New York State Just Struck a Historic Deal to Raise the Minimum Wage to $15 an Hour
Source: Getty Images
Source: Getty Images

Just hours after the governor of California said that he would sign a statewide $15 minimum wage into law next week, lawmakers in New York struck their own deal on providing the same pay raise for many of the state's workers.

New York and California, which currently have $9 and $10 minimum wages, respectively, are now poised to become the first states in the nation to set a $15 an hour wage floor for nearly all workers.

The budget agreement reached between New York Gov. Andrew Cuomo and legislative leaders Thursday evening indicates that while New York City should have the full $15 minimum wage by the end of 2018, other areas such as Long Island and Westchester County won't hit $15 for close to six years, and still others could see it considerably later, according to the New York Times.

Read more: California Legislators Reach Historic Agreement on $15 Minimum Wage 

The New York budget deal also includes a policy that would give workers 12 weeks of paid leave for child care, to look after sick family members or to handle a military deployment in the family.

New York Governor Andrew Cuomo talking to reporters about the budget deal.
Source: Mike Groll/AP

In some circumstances, smaller businesses will be given more time to adapt. In New York City, businesses with 10 or fewer employees will have close to four years to reach the $15 wage, according to the Times.
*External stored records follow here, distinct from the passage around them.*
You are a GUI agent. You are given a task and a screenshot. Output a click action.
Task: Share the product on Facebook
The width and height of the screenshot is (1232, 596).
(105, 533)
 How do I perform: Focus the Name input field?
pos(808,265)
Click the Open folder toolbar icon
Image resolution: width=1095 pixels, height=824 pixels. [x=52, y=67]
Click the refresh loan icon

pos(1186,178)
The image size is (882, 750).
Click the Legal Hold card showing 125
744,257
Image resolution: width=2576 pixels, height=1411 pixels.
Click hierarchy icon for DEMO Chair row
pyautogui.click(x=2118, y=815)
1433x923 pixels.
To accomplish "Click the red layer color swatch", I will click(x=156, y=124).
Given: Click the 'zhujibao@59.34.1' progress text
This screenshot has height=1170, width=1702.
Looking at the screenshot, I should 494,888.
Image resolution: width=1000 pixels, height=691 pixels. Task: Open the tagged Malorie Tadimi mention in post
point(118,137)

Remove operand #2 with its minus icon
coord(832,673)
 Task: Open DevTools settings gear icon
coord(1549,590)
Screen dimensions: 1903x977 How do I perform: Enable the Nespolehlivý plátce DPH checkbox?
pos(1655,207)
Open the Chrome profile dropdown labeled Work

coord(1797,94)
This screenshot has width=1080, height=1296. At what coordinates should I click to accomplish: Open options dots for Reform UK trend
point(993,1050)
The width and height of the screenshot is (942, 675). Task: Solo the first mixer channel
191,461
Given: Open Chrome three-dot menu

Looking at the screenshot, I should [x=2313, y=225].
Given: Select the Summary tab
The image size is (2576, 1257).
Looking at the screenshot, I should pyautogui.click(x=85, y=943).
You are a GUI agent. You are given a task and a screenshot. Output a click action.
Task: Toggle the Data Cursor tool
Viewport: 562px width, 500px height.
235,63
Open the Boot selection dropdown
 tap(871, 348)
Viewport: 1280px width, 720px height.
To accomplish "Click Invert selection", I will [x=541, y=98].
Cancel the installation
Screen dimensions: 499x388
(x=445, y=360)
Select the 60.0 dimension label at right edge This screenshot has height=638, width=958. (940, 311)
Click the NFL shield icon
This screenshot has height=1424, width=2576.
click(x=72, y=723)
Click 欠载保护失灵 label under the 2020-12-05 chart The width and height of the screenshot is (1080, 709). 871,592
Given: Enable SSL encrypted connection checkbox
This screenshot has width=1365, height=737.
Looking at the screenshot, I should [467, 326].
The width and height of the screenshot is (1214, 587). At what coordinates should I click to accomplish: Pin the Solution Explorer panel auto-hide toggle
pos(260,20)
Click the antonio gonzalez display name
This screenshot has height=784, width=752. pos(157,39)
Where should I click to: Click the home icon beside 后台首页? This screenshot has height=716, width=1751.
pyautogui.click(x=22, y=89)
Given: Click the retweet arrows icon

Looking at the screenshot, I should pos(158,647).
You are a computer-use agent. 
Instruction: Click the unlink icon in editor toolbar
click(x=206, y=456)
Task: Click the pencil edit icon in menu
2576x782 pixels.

The agreement also has a built-in "safety valve" that could potentially derail the $15 minimum wage anytime in the near future in certain regions of the state. Starting in 2019, labor and budget analysts in the executive branch of New York's government will determine how the wage increase should continue in some areas of the state with lower costs of living. 

In light of how unprecedented a high wage floor is for such a large population, it's not surprising that there are measures in place designed to hedge against the possibility of a surge in higher-wage-induced unemployment in parts of the state with a significantly lower cost of living. But it also seems that the path toward $15 in those areas will likely be subject to political vagaries that could have nothing to do with protecting the quality of the low-wage labor market. If political momentum for higher wages slows down in coming years and there's someone particularly conservative and vulnerable in the governor's mansion around 2020, who will the safety valve be used to protect?

In California, the new minimum wage law would allow the governor to slow down the wage increase in the case of economic or fiscal crisis, but it's currently set to increase to $15 statewide in six years automatically. By contrast, in some areas of New York the automatic annual schedule only takes the wage floor to $12.50 an hour before the government begins to take a more ad hoc approach to further increases.   

Between California and New York, a population of roughly 60 million people live in communities that will generally be climbing toward a much higher minimum wage in the next half decade.

It's a good week for low-wage workers who have been tirelessly organizing and protesting under the banner of the "Fight for $15" movement for years.